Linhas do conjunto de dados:
━━━

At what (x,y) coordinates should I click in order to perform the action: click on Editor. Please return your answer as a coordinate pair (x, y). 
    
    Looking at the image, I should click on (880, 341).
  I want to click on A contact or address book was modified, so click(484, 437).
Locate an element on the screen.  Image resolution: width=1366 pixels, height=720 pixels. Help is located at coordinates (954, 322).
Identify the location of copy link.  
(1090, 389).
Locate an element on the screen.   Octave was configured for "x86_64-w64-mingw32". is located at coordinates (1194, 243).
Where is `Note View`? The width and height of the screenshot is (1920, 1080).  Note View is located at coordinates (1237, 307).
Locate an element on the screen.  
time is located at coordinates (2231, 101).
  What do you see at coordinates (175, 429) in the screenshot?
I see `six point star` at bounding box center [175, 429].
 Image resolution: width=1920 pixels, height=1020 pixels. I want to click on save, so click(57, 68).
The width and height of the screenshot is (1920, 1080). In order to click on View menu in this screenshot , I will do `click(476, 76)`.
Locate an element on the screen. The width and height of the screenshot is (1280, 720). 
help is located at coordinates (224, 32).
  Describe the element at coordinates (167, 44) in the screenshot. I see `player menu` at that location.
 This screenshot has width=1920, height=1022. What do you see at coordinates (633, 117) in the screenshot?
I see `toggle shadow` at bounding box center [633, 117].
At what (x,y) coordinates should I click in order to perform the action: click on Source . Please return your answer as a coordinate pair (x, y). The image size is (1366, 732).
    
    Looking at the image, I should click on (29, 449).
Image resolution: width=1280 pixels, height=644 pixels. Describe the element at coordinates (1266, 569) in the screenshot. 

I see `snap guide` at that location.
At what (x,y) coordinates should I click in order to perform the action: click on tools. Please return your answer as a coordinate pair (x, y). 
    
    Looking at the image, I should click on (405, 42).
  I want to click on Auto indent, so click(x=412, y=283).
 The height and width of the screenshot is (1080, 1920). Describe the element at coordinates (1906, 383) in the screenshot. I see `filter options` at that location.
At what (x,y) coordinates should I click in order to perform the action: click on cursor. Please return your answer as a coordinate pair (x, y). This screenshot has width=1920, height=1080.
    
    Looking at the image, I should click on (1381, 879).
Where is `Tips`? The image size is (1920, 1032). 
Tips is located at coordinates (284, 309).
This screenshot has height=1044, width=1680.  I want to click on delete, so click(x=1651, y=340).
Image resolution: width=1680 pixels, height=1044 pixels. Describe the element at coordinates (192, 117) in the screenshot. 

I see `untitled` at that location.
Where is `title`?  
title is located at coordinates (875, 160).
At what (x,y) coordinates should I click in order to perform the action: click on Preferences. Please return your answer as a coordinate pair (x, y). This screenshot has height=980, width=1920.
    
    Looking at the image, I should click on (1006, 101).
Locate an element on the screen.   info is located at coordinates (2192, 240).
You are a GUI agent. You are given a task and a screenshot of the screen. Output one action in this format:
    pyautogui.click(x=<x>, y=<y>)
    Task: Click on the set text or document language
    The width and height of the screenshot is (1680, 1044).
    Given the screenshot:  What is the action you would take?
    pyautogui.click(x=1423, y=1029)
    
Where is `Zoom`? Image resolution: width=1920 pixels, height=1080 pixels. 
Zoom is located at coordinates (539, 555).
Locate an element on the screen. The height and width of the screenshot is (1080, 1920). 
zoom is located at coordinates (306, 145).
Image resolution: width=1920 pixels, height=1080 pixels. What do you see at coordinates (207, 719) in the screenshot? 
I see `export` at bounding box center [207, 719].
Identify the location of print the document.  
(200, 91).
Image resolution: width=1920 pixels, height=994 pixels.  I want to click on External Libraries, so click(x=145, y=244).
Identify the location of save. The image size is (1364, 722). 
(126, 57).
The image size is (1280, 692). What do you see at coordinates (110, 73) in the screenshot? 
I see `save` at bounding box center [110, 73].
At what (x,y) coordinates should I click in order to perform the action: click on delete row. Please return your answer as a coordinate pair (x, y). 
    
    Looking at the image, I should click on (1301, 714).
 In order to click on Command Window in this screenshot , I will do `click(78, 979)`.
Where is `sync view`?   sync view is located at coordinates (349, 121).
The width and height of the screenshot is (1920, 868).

━━━

Você pode transcrever, sem alterar nada, o trecho do material que vai da linha que contém "In order to click on Command" até o fim do material, incluindo as duas pontas?

 In order to click on Command Window in this screenshot , I will do `click(78, 979)`.
Where is `sync view`?   sync view is located at coordinates (349, 121).
The width and height of the screenshot is (1920, 868).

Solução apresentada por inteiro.